(Rows showing where targets appear)

(begin)

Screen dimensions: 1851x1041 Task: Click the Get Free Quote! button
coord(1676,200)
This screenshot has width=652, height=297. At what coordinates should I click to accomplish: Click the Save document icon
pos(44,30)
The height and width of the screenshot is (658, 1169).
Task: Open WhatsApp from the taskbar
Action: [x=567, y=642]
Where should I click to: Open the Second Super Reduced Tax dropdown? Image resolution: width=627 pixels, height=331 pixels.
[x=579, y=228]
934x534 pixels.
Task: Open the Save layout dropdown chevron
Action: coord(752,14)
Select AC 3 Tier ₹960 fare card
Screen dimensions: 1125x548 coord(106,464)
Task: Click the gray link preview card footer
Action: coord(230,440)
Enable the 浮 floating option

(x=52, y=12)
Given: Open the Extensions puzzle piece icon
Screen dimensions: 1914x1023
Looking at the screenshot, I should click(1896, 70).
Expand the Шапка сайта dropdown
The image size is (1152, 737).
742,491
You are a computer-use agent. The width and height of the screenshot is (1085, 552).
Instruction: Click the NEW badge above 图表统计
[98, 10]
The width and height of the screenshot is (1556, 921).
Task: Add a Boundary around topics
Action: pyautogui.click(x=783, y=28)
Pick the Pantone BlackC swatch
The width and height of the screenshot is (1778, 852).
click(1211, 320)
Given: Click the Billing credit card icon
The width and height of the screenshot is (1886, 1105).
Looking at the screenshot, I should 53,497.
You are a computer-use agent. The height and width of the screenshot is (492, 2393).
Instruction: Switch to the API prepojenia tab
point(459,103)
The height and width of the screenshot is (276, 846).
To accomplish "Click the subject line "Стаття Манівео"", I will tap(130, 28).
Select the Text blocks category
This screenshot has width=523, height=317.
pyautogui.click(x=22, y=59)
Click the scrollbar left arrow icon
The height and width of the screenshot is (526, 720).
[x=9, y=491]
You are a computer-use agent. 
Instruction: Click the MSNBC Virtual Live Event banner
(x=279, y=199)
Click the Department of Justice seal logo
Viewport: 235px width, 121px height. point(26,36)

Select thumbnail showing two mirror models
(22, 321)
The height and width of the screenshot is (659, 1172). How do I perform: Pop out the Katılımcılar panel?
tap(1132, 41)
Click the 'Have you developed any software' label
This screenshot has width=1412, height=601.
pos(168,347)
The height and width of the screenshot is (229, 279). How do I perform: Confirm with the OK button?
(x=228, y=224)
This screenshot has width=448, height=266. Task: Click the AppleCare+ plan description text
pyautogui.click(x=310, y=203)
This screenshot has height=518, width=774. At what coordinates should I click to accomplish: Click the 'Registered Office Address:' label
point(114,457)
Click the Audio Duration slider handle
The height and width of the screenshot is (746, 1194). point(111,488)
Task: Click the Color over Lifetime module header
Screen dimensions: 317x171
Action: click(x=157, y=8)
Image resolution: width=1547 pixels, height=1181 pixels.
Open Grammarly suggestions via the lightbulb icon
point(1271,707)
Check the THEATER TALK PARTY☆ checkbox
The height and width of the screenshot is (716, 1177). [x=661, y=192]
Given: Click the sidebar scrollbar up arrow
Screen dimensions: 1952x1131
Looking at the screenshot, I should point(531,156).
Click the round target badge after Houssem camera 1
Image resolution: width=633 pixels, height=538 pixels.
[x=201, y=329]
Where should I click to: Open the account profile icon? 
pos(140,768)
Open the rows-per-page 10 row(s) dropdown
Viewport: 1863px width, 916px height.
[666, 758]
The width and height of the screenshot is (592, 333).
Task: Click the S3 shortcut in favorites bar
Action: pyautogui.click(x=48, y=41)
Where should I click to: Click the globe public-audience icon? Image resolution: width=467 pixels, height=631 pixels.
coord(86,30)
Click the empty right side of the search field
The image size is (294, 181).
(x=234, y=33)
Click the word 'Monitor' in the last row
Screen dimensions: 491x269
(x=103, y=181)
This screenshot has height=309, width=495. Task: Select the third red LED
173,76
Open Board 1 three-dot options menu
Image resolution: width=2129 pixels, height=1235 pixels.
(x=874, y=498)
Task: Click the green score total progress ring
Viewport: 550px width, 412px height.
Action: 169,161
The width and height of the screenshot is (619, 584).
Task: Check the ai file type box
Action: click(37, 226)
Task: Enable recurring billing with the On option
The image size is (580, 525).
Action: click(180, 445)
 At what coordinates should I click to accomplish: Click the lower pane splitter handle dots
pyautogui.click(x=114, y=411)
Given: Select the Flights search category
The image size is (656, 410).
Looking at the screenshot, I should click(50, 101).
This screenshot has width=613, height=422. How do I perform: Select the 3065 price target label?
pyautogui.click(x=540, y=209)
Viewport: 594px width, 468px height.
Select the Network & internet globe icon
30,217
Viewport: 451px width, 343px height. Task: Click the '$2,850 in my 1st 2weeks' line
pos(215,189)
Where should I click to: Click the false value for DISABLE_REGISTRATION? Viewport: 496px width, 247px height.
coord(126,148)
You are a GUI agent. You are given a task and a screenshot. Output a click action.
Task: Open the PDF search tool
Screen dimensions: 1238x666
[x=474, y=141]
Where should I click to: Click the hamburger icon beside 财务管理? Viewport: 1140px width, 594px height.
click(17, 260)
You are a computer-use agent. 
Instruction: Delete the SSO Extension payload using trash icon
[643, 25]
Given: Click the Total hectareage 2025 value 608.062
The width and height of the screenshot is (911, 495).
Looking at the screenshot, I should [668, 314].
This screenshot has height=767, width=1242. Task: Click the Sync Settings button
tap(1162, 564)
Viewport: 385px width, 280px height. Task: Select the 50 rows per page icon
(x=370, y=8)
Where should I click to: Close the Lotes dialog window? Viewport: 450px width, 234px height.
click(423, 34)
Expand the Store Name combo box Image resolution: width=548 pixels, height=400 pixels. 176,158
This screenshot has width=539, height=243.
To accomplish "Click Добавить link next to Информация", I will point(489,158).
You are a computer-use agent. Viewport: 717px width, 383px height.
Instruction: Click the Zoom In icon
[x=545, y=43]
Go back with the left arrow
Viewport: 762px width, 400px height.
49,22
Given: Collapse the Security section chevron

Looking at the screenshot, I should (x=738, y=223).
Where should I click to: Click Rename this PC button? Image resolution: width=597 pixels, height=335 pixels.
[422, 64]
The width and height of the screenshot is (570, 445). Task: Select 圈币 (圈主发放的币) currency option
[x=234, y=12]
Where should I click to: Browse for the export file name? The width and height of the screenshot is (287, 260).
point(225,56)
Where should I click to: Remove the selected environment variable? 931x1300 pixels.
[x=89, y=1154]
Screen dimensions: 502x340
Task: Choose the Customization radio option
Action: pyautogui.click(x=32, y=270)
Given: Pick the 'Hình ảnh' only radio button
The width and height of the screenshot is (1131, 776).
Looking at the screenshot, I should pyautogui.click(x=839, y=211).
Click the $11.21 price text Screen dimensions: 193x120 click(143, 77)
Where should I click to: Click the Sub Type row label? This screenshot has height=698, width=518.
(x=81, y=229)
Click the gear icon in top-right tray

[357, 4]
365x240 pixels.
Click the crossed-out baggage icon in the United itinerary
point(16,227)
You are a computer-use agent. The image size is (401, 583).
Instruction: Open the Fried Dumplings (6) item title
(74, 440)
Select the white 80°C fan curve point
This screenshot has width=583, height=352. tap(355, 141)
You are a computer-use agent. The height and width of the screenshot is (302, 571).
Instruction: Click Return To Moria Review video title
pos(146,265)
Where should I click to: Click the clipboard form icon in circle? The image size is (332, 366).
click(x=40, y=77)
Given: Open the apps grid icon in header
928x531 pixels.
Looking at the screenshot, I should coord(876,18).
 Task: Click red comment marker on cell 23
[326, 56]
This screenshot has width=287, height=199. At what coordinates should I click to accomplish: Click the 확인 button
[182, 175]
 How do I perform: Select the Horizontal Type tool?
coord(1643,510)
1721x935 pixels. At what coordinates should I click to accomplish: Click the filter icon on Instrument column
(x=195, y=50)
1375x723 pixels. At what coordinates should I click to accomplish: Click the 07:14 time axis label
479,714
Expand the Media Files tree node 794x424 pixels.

(end)

**WHAT YOU WILL DO**
Update everything from the line containing "Where should I click to: Click the false" down to the line containing "point(225,56)", replacing "icon" with "symbol" throughout and leaving the rest of those lines unchanged. Output only the updated lines.

**EXERCISE RESPONSE**
Where should I click to: Click the false value for DISABLE_REGISTRATION? Viewport: 496px width, 247px height.
coord(126,148)
You are a GUI agent. You are given a task and a screenshot. Output a click action.
Task: Open the PDF search tool
Screen dimensions: 1238x666
[x=474, y=141]
Where should I click to: Click the hamburger symbol beside 财务管理? Viewport: 1140px width, 594px height.
click(17, 260)
You are a computer-use agent. 
Instruction: Delete the SSO Extension payload using trash symbol
[643, 25]
Given: Click the Total hectareage 2025 value 608.062
The width and height of the screenshot is (911, 495).
Looking at the screenshot, I should [668, 314].
This screenshot has height=767, width=1242. Task: Click the Sync Settings button
tap(1162, 564)
Viewport: 385px width, 280px height. Task: Select the 50 rows per page symbol
(x=370, y=8)
Where should I click to: Close the Lotes dialog window? Viewport: 450px width, 234px height.
click(423, 34)
Expand the Store Name combo box Image resolution: width=548 pixels, height=400 pixels. 176,158
This screenshot has width=539, height=243.
To accomplish "Click Добавить link next to Информация", I will point(489,158).
You are a computer-use agent. Viewport: 717px width, 383px height.
Instruction: Click the Zoom In symbol
[x=545, y=43]
Go back with the left arrow
Viewport: 762px width, 400px height.
49,22
Given: Collapse the Security section chevron

Looking at the screenshot, I should (x=738, y=223).
Where should I click to: Click Rename this PC button? Image resolution: width=597 pixels, height=335 pixels.
[422, 64]
The width and height of the screenshot is (570, 445). Task: Select 圈币 (圈主发放的币) currency option
[x=234, y=12]
Where should I click to: Browse for the export file name? The width and height of the screenshot is (287, 260).
point(225,56)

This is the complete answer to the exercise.